Task goal: After reading the entries below, copy word for word the lines from the first through the line containing "Click the browser refresh", and stop there.

Dataset records:
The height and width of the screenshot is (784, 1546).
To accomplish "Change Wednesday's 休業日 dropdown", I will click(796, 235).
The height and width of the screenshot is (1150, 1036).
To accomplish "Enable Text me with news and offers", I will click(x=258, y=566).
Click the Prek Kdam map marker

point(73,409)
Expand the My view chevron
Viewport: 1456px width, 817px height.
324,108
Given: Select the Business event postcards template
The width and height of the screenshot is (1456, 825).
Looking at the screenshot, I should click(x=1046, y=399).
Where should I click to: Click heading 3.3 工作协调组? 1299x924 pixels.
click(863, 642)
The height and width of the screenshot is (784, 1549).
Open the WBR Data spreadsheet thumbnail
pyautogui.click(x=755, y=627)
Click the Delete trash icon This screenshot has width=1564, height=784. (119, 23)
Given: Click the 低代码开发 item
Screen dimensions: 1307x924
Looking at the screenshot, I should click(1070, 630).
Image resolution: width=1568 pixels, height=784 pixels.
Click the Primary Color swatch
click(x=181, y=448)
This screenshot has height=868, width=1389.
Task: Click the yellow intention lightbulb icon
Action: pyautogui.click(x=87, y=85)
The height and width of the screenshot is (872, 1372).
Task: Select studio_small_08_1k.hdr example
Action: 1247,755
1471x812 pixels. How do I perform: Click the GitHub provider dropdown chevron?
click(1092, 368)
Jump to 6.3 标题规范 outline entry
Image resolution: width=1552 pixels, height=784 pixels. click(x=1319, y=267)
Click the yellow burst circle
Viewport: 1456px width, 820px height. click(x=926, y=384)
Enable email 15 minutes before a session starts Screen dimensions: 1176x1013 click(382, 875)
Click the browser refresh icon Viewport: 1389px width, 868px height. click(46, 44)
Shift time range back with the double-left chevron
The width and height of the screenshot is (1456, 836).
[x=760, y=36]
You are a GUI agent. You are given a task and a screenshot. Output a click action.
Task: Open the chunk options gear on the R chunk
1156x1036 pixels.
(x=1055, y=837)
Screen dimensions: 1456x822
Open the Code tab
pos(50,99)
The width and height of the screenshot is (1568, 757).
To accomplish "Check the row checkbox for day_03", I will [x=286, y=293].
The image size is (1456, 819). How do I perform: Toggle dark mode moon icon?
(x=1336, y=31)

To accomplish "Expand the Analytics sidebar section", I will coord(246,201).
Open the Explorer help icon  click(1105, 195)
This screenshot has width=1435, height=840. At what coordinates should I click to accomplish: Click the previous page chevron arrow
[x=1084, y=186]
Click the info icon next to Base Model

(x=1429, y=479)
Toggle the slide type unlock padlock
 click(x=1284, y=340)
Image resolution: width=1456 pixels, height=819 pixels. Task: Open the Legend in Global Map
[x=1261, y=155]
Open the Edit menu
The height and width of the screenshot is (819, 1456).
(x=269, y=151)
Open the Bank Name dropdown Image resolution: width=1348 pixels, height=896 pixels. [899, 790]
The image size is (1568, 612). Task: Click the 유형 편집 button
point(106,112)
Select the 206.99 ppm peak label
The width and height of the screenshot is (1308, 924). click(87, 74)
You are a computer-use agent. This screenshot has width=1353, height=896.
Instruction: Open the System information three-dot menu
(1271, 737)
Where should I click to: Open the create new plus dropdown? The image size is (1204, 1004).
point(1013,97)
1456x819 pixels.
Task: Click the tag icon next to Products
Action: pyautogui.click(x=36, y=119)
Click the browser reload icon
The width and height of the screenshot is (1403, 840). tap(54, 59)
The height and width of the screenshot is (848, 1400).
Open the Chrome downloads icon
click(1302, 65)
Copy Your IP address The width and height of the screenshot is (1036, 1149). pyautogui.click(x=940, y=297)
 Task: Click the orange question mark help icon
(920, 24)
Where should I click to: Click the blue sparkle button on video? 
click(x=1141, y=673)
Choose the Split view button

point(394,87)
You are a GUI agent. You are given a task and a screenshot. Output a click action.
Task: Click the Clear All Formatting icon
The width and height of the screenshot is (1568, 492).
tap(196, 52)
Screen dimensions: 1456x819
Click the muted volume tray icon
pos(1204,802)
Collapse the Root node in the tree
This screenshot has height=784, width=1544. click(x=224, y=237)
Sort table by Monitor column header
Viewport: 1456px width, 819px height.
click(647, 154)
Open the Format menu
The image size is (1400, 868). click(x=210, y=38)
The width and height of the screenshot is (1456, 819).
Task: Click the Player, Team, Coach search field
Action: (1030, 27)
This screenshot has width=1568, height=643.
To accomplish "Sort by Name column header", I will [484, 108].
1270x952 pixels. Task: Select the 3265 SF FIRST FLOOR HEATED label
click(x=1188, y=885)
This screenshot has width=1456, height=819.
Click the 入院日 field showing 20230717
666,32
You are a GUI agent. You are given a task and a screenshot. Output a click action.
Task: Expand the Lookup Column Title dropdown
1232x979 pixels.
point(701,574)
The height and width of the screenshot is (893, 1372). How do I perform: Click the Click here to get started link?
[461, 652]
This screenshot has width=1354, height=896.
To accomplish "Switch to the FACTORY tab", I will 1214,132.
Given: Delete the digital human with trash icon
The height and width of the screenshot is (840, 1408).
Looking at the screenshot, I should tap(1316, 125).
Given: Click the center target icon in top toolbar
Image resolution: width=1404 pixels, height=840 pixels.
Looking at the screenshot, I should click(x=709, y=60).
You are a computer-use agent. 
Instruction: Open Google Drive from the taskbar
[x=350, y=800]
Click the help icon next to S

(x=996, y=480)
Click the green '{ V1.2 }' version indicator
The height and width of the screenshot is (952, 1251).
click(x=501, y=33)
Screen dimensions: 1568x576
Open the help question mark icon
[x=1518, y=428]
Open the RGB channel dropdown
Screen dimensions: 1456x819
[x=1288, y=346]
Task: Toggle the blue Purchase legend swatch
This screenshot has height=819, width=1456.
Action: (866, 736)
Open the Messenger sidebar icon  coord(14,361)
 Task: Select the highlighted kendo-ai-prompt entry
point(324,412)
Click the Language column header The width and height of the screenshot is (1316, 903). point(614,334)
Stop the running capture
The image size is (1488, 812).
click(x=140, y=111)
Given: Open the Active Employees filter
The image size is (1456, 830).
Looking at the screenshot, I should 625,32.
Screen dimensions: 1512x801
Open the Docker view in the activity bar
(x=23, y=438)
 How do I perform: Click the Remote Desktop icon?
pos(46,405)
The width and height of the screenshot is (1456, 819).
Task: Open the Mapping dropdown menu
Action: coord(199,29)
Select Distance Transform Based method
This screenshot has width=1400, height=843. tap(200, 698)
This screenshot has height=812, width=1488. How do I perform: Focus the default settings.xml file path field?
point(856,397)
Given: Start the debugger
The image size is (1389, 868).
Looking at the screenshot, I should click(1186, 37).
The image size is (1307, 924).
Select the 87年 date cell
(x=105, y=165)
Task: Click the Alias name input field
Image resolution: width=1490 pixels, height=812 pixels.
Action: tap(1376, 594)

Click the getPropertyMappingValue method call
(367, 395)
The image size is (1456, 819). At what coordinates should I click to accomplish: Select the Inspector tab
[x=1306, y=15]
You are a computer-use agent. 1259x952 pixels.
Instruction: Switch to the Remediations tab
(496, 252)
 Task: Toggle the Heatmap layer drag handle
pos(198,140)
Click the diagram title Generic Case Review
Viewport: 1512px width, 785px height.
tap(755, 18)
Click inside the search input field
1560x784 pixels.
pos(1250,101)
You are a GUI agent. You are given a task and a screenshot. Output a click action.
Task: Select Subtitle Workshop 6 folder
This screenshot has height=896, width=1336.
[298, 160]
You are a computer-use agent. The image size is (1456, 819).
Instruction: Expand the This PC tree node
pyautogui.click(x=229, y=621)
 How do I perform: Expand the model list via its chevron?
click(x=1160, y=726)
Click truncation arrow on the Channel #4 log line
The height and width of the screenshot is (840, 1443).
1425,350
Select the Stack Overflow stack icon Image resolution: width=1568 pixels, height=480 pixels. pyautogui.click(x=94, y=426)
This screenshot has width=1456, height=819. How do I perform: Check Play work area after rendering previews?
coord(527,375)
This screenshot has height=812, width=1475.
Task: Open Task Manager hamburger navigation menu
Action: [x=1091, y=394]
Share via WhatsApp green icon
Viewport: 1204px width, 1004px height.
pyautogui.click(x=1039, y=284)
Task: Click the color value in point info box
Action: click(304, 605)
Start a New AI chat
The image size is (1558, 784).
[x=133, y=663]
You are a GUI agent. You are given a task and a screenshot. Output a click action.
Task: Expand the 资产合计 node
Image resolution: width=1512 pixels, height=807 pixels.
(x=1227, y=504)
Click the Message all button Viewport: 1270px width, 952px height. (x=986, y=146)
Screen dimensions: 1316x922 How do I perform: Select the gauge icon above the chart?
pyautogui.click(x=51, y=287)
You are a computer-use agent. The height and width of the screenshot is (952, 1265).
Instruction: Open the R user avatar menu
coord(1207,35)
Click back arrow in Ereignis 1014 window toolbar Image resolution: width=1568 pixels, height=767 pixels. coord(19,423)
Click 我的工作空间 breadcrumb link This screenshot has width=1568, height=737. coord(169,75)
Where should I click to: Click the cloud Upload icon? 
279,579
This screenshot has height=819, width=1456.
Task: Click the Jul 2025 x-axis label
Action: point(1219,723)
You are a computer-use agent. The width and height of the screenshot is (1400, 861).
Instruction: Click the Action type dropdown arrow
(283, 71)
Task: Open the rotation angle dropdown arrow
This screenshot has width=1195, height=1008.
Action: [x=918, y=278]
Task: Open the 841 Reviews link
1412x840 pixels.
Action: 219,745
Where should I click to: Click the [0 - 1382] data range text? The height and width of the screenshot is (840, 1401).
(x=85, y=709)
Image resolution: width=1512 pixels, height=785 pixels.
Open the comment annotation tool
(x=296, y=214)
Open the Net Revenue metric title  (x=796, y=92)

Answer section:
The height and width of the screenshot is (784, 1546).
To accomplish "Change Wednesday's 休業日 dropdown", I will click(796, 235).
The height and width of the screenshot is (1150, 1036).
To accomplish "Enable Text me with news and offers", I will click(x=258, y=566).
Click the Prek Kdam map marker

point(73,409)
Expand the My view chevron
Viewport: 1456px width, 817px height.
324,108
Given: Select the Business event postcards template
The width and height of the screenshot is (1456, 825).
Looking at the screenshot, I should click(x=1046, y=399).
Where should I click to: Click heading 3.3 工作协调组? 1299x924 pixels.
click(863, 642)
The height and width of the screenshot is (784, 1549).
Open the WBR Data spreadsheet thumbnail
pyautogui.click(x=755, y=627)
Click the Delete trash icon This screenshot has width=1564, height=784. (119, 23)
Given: Click the 低代码开发 item
Screen dimensions: 1307x924
Looking at the screenshot, I should click(1070, 630).
Image resolution: width=1568 pixels, height=784 pixels.
Click the Primary Color swatch
click(x=181, y=448)
This screenshot has height=868, width=1389.
Task: Click the yellow intention lightbulb icon
Action: pyautogui.click(x=87, y=85)
The height and width of the screenshot is (872, 1372).
Task: Select studio_small_08_1k.hdr example
Action: 1247,755
1471x812 pixels. How do I perform: Click the GitHub provider dropdown chevron?
click(1092, 368)
Jump to 6.3 标题规范 outline entry
Image resolution: width=1552 pixels, height=784 pixels. click(x=1319, y=267)
Click the yellow burst circle
Viewport: 1456px width, 820px height. click(x=926, y=384)
Enable email 15 minutes before a session starts Screen dimensions: 1176x1013 click(382, 875)
Click the browser refresh icon Viewport: 1389px width, 868px height. click(46, 44)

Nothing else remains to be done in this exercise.